O massacre ocorreu no pavilhão 9, onde se encontravam os presos que aguardavam julgamento, mostrando uma face desumana que a prisão possui, bem como demonstrando o quão cruel pode ser o ser humano, demonstrado, inclusive, que a estado por muitas vezes não respeita os direitos humanos, violando inclusive preceito constitucionais. (BEZERRA, 2014).

Aludido massacre só demonstra o desrespeito à Lei de Execução Penal e aos direitos humanos, e conforme Greco (2015, p. 28-29):

A maioria dos países prevê, tanto em suas Constituições, como em suas legislações infraconstitucionais, um elenco enorme de direitos do homem, já consolidados universalmente. Todavia, mesmo com tais previsões, muitos deles, na prática, são desrespeitados, a exemplo do que ocorre com a dignidade da pessoa humana, com o direito de não ser torturado etc. Assim, modernamente, mais do que lutar para adquirir novos direitos, a preocupação reside na sua efetiva observação, pois de nada adianta ter um direito constitucionalmente previsto se esse direito é constantemente desrespeitado até mesmo pelo próprio Estado.

Veja-se o que ocorre, por exemplo, com os direitos do preso, que teve sua liberdade cerceada em virtude de ter praticado uma infração penal. Embora condenado, tendo seu direito de liberdade limitado, não perdeu seus demais direitos (não atingidos pela sentença), por exemplo, o de ser tratado de forma digna. Não poderá o Estado, sob o argumento de que alguém praticou uma infração penal, tratá-lo de forma cruel, desumana.

Portanto, atualmente, mais do que buscar o reconhecimento de novos direitos humanos, a luta é pela sua efetiva aplicação.
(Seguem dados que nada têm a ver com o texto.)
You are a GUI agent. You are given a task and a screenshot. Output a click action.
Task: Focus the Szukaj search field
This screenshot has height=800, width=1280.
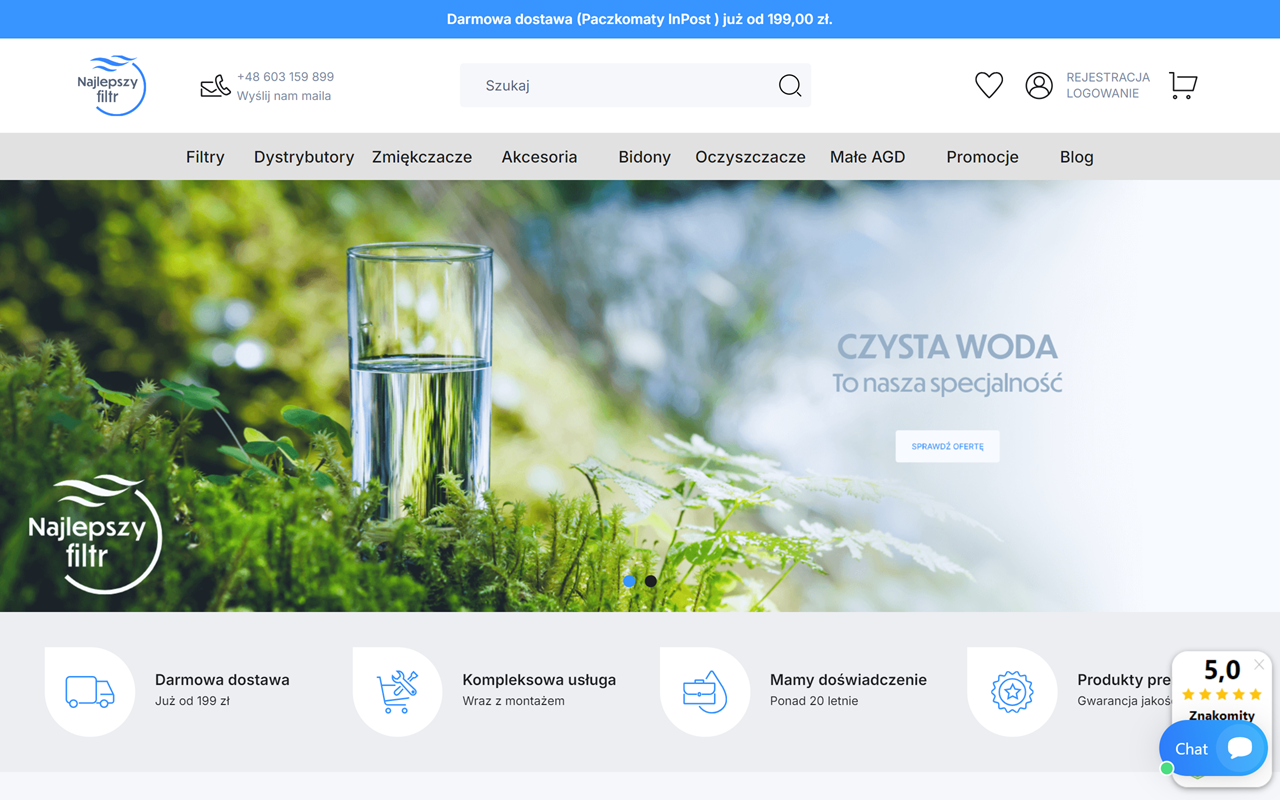(620, 86)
Assim, nota-se que a maioria dos países, como o Brasil, possuem leis que asseguram direitos e garantias aos presos, leis essas que garantem diversos direitos, porém, conforme

Greco (2015) afirma, de nada serve ter diversas leis se essas são desrespeitadas constantemente até mesmo pelo próprio Estado. Mostra-se assim, uma face desumana que advém de atitudes ligadas ao autoritarismo e a falta de respeito com o ser humano.